Um cenário dividido pelo muro de Berlim e de um lado – tão parecido com a Cuba atual – um grupo de pessoas que luta para comprar, amar e subsistir. Através da linguagem da dança contemporânea, os habaneros puderam revisar a história dessas duas Alemanhas unidas “como gêmeos siameses e com certeza separadas”. A companhia Sasha Waltz & Guess esteve na sexta-feira passada na sala García Lorca do Gran Teatro e mostrou uma atrevida coreografia acerca da estrutura de concreto que separou, por quase quarenta anos, uma nação.
O uso, por parte dos bailarinos, de frases de nosso cotidiano, contribuiu para a intensa comunicação que se estabeleceu com o público assistente. Com certeza, creio que a atmosfera desgastada e tensa foi mais do que suficiente para sentirmo-nos identificados com o que ocorria em cena. Resultou-me familiar a teimosia das pessoas para continuar com o curso da vida apesar da cortina de ferro que as separava da outra parte. Sua tendência para esquecer a ameaçante sombra e refugiar-se na intimidade, dedicar-se quase por inteiro à sobrevivência. Vinte anos depois da queda dessa fronteira arbitrária, os cubanos continuam desejando eliminar os impalpáveis limites que os rodeiam.

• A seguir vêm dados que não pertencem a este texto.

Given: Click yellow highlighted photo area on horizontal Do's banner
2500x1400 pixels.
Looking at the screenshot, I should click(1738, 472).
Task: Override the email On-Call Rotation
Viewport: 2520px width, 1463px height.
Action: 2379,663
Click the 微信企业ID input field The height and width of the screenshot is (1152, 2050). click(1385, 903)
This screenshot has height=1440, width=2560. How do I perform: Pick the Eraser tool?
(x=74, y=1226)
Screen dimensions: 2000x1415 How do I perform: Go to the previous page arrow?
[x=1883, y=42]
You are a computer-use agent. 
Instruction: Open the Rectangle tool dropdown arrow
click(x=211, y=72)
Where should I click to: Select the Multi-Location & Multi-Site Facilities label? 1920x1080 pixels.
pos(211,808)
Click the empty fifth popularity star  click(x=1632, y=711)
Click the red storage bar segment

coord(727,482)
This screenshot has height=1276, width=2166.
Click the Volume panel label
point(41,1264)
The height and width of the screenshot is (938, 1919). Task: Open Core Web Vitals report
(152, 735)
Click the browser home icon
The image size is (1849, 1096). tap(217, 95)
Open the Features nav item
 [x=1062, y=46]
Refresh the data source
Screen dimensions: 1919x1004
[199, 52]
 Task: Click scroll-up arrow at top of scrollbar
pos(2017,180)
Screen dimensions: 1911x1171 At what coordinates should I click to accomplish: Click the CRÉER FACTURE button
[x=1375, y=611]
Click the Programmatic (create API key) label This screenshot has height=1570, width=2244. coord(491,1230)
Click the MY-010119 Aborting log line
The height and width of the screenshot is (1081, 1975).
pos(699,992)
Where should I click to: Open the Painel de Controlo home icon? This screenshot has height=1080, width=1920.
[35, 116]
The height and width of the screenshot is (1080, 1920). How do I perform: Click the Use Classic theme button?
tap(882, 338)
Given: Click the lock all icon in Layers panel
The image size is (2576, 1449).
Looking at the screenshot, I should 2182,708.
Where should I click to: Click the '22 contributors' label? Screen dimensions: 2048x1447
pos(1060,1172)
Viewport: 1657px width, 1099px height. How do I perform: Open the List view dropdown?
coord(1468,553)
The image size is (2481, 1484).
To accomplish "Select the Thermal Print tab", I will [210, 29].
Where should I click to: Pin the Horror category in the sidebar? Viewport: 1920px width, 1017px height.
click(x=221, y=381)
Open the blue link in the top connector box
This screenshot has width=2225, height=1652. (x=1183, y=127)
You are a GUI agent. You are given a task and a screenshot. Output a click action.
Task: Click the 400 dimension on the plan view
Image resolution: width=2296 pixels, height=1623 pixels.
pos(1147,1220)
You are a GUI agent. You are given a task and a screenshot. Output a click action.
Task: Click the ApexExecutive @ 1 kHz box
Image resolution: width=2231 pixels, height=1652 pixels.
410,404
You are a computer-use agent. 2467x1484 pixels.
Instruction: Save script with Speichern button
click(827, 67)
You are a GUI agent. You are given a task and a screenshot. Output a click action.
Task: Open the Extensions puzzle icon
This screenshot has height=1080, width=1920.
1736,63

Se ao menos nosso muro fosse assim: de pedra, cimento e alambrado, poderíamos pegar o martelo ou a picareta para derrubá-lo. Se se pudesse tocar e dizer “aqui começa, aqui termina” estou certa de que já o teríamos posto abaixo. Com certeza, essa barreira que nos separa de tantas coisas é – em nosso caso – intangível e reforçada pelo mar. Se por um momento esse muro de controles e proibições que nos rodeia se materializasse, faria um enorme grafitti sobre ele. Colocaria uma escada para olhar do outro lado – tal como fizeram os bailarinos na noite de sexta-feira – ou tentaria cavar um túnel em seu duro cimento. Se nada disso funcionasse, faria um abundante e desafiante xixi em sua fria estrutura.